→ Exercise
Copy every one of the entries below word for word, leaving out the pictures.
--- Start Input records ---
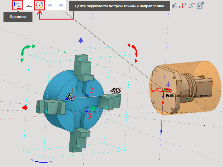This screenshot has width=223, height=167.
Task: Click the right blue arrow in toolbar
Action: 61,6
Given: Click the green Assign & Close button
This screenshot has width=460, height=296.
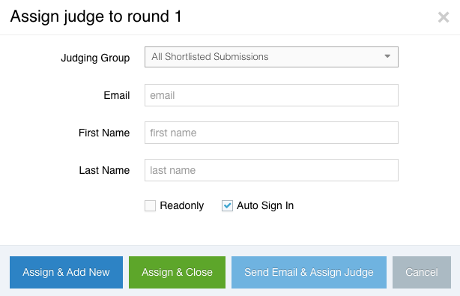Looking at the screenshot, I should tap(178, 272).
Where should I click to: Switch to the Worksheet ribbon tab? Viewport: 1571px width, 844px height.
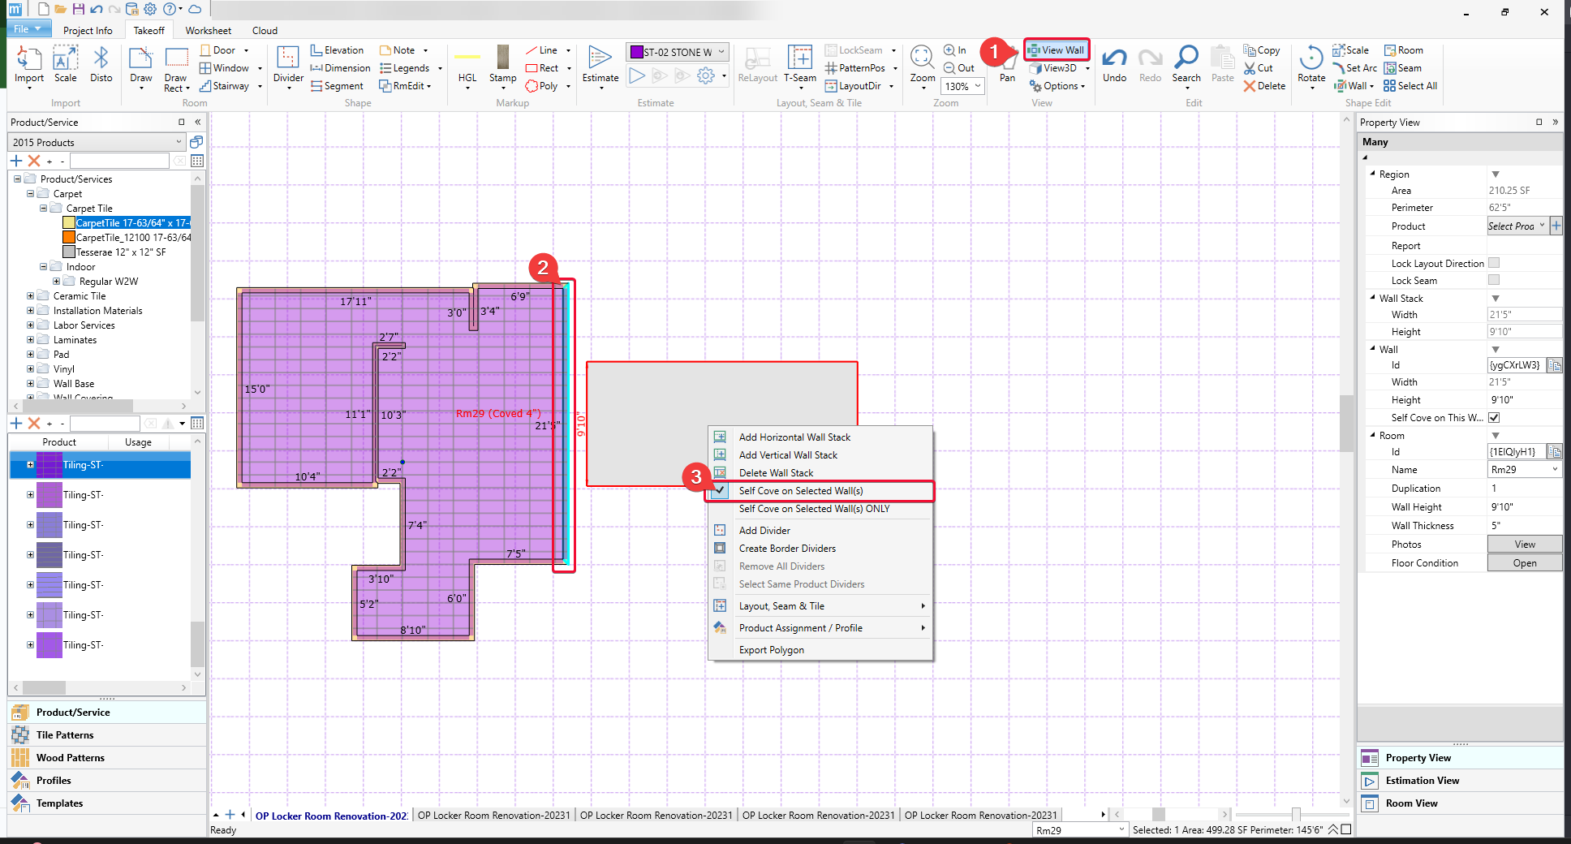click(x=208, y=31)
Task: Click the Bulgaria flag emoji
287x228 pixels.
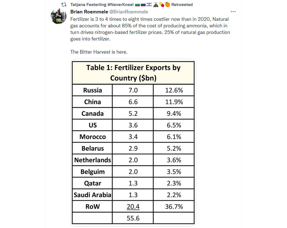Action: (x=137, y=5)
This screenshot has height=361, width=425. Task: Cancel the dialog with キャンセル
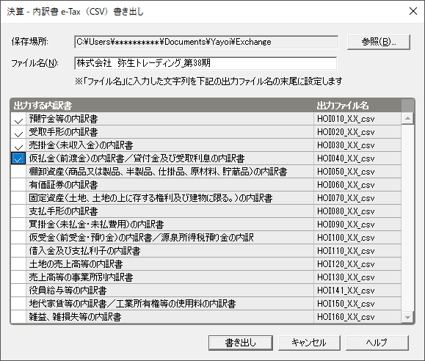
--- End Input records ---
→ Answer to this task
This screenshot has width=223, height=167.
Task: Click the right blue arrow in toolbar
Action: 61,6
Given: Click the green Assign & Close button
This screenshot has width=460, height=296.
Looking at the screenshot, I should tap(178, 272).
Where should I click to: Switch to the Worksheet ribbon tab? Viewport: 1571px width, 844px height.
click(x=208, y=31)
Task: Click the Bulgaria flag emoji
287x228 pixels.
Action: (x=137, y=5)
This screenshot has height=361, width=425. Task: Cancel the dialog with キャンセル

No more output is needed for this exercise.